Lloyd se aflojó la corbata y el cuello de la camisa. Era evidente que el tema lo incomodaba.

– Bueno, estaban viviendo juntos.

– ¿Y eso no los convertiría en compañeros de piso?

O'Dell era tan implacable como hermosa. Lloyd lo miró en busca de ayuda, pero Nick se limitó a encogerse de hombros.

– ¿Sería posible comprobar si Rydell mantuvo contacto con Jeffreys después de la condena? -le preguntó O'Dell a Lloyd, en lugar de descartar su corazonada.

– No sé si iría a verlo alguien a la prisión.
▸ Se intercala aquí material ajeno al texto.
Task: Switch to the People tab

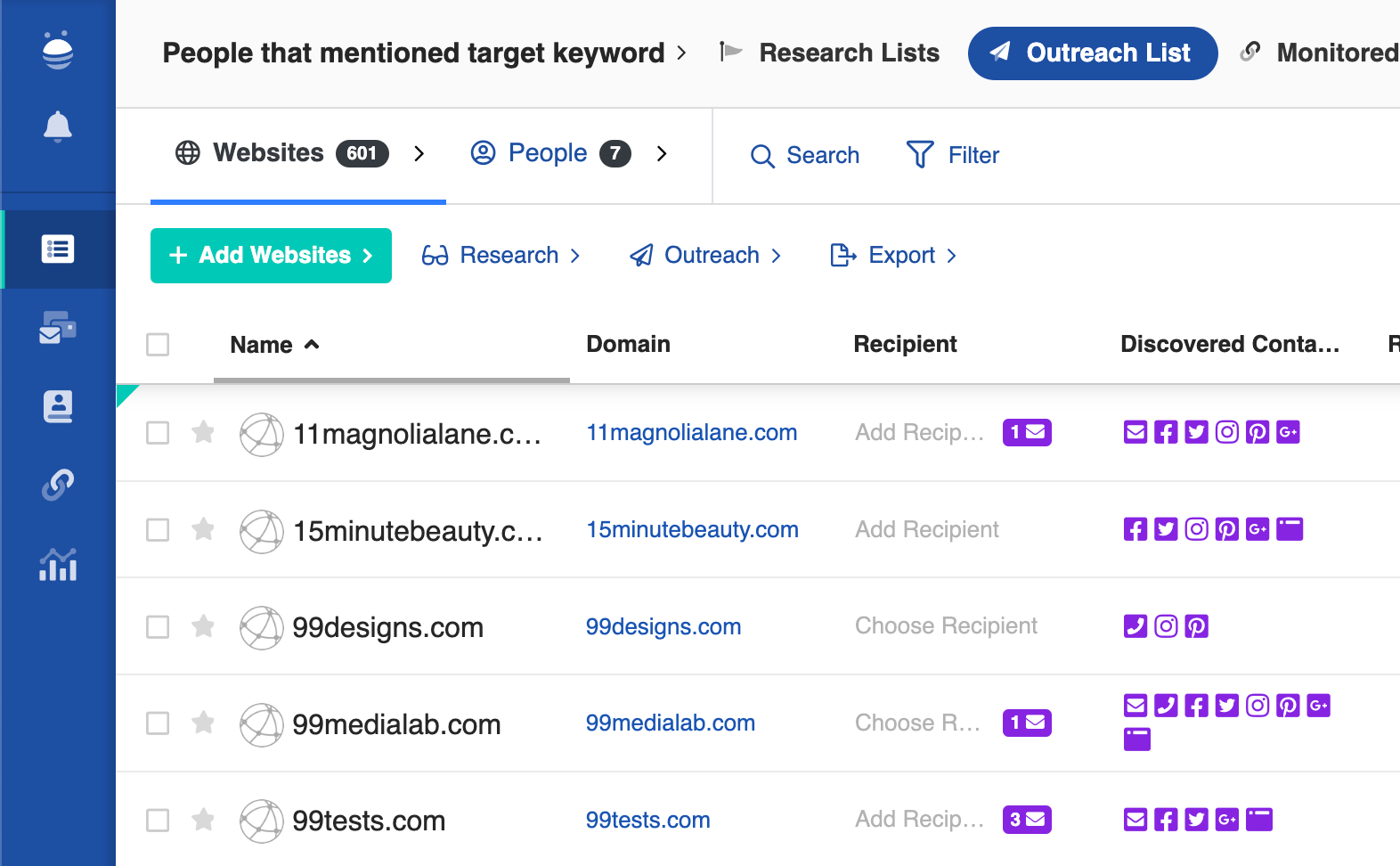Action: tap(548, 154)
– Podría comprobar qué visitas recibió Jeffreys o con quién se mantuvo en contacto. Averigüe si trabó amistad con otros prisioneros, o incluso guardias.
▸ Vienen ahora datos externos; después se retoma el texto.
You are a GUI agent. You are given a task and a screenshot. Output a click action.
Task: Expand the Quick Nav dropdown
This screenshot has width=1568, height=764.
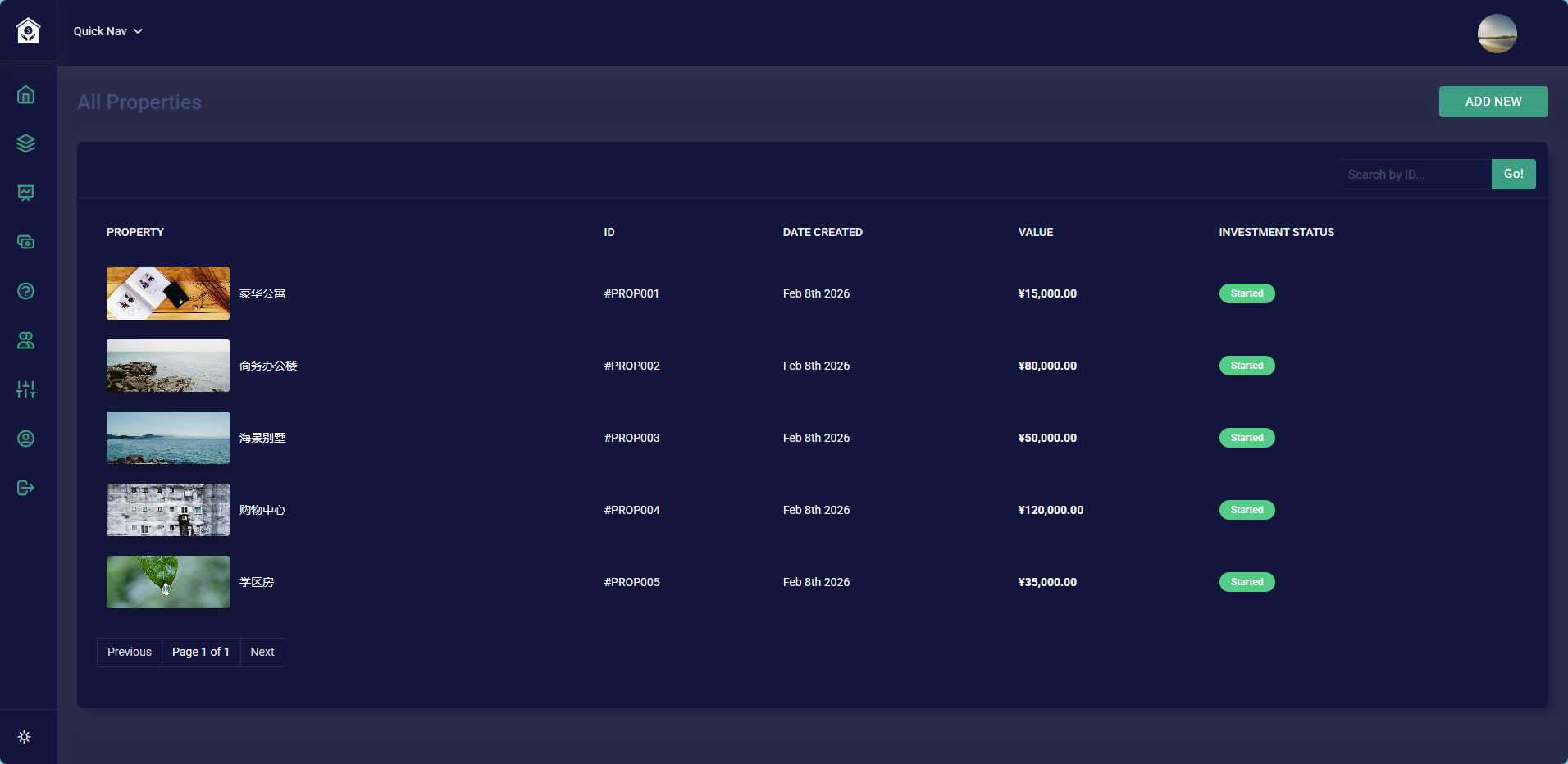pyautogui.click(x=107, y=31)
A Nick le gustaba cómo procesaba la información: rápidamente, sin pasar por alto ni siquiera los detalles más insignificantes. Una pista que Nick habría considerado descabellada se había materializado en algo sólido. Hasta Lloyd, que pertenecía a una generación de hombres deseosos de mantener a las mujeres en su sitio, parecía satisfecho. Se despidió con una inclinación de cabeza y se alejó en busca de un teléfono.

Nick se había quedado nuevamente impresionado. O'Dell lo sorprendió mirándola y se limitó a sonreír.

– ¡Oye, Nick! Esa mujer ha vuelto a llamar -gritó Eddie Gillick desde una mesa, con el teléfono debajo de la barbilla.

– Agente O'Dell, aquí hay un fax de Quantico para usted -Adam Preston le pasó un rollo de papel.

– ¿Qué mujer? -le preguntó Nick a Eddie.

– Sophie Krichek. ¿Te acuerdas? La que aseguró haber visto una vieja camioneta azul en el barrio cuando el pequeño Alverez fue secuestrado.

– Déjame adivinarlo. Ha vuelto a ver la camioneta, esta vez, con otro niño que se parece a Matthew Tanner.

– Espera un momento -lo interrumpió O'Dell, alzando la mirada de la tira de papel de fax que caía hasta el suelo-. ¿Qué te hace pensar que no habla en serio?

– No hace más que llamar -le explicó Nick.

– Nick, aquí tienes tus mensajes -Lucy le pasó el montón de papelitos rosa y esperó delante de él.

– A ver si lo entiendo. ¿No vas a verificar esa pista porque la mujer ha sobrepasado el cupo de llamadas a la autoridad? -O'Dell lo estaba mirando como si creyera que su actitud rayaba en incompetencia, y Nick se preguntó si tendría algo que ver con su leve distracción con el jersey ceñido de Lucy.

– Hace tres semanas llamó para decirnos que había visto a Jesús en su jardín, empujando a una niña en el columpio. Ni siquiera tiene jardín. Vive en un complejo de apartamentos con aparcamiento de cemento. Lucy, ¿han llegado ya las actas de la confesión y el juicio de Jeffreys?

– Max dijo que te las traería lo antes posible -Lucy se balanceó sobre los tacones de aguja, expresamente para él-. Tienen que hacer copias de todo. Max no quiere que los originales salgan del despacho del secretario judicial. Ah, agente O'Dell, un tal Gregory Stewart ha llamado tres o cuatro veces preguntando por usted. Ha dicho que era importante y que usted tiene su número.

– ¿El pesado de tu jefe? -Nick sonrió a O'Dell que, de pronto, parecía turbada.

– No, mi marido. ¿Hay algún teléfono desde el que pueda llamar?

La sonrisa de Nick se desvaneció. Le miró la mano; no llevaba alianza. Sí, estaba convencido de haberlo comprobado antes, sencillamente, por costumbre. O'Dell aguardaba una respuesta.

– Puedes llamar desde mi despacho -le dijo, tratando de parecer indiferente mientras hojeaba el montón de mensajes-. Por el pasillo, la última puerta a la derecha.

– Gracias.

En cuanto se alejó, Eddie Gillick se detuvo junto a Nick de camino al fax.

– ¿Por qué te sorprendes tanto, Nick? Es un buen partido. ¿Por qué no iba a estar casada?